RV32I

RISC-V Base Integer Instruction Set

Technical Reference for Emulator Developers

Version 1.0 · Covers RV32I (32-bit base integer ISA)

0.0 - Table of Contents

0.0 - Table of Contents
0.1 - Using This Document
1.0 - About RISC-V
2.0 - RV32I Specifications
2.1 - Memory
2.2 - Registers
2.3 - Program Counter
2.4 - Instruction Formats
2.5 - Immediate Encoding
3.0 - RV32I Instructions
3.1 - Integer Register-Register
ADD SUB AND OR XOR SLL SRL SRA SLT SLTU
3.2 - Integer Register-Immediate
ADDI ANDI ORI XORI SLTI SLTIU SLLI SRLI SRAI
3.3 - Upper Immediate
LUI AUIPC
3.4 - Loads
LW LH LB LHU LBU
3.5 - Stores
SW SH SB
3.6 - Branches
BEQ BNE BLT BGE BLTU BGEU
3.7 - Jumps
JAL JALR
3.8 - System
ECALL EBREAK
4.0 - Opcode Map
5.0 - Emulator Implementation Notes
5.1 - Fetch-Decode-Execute Loop
5.2 - Field Extraction in C
5.3 - Sign Extension

0.1 - Using This Document [TOC]

This document is a technical reference for the RISC-V RV32I base integer instruction set, written specifically for people building an emulator in C. It covers only the 32-bit base integer ISA (RV32I). Extensions such as M (multiply/divide), A (atomics), F (float), and D (double) are not covered here.
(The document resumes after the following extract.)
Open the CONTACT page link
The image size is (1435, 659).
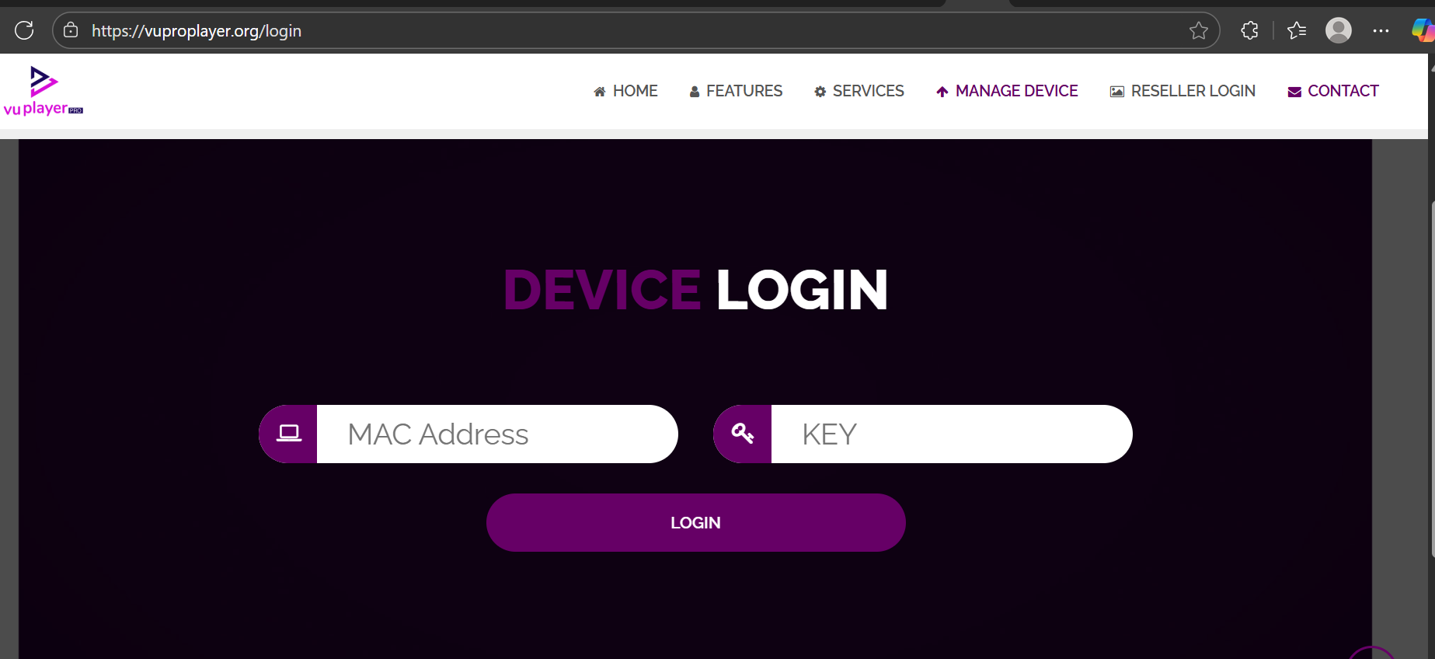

Throughout this document, the following notation is used:

x[rd] — the destination register
x[rs1] — the first source register
x[rs2] — the second source register
imm — a sign-extended immediate value
PC — the Program Counter
M[addr] — memory at address addr
sext(x) — sign-extend x to 32 bits
All integer values are in hexadecimal unless otherwise stated

1.0 - About RISC-V [TOC]

RISC-V (pronounced "risk five") is a free and open instruction set architecture (ISA) developed at UC Berkeley, first released in 2010. Unlike x86 or ARM, the RISC-V ISA specification is publicly available and not encumbered by patents or licensing fees, making it ideal for education, research, and custom hardware design.

RISC-V follows the Reduced Instruction Set Computer (RISC) philosophy: a small number of simple instructions that execute in one cycle, fixed-width instruction encoding, and a large register file. The base integer ISA, called RV32I, contains only 47 instructions. This makes it the ideal architecture for building a first CPU emulator.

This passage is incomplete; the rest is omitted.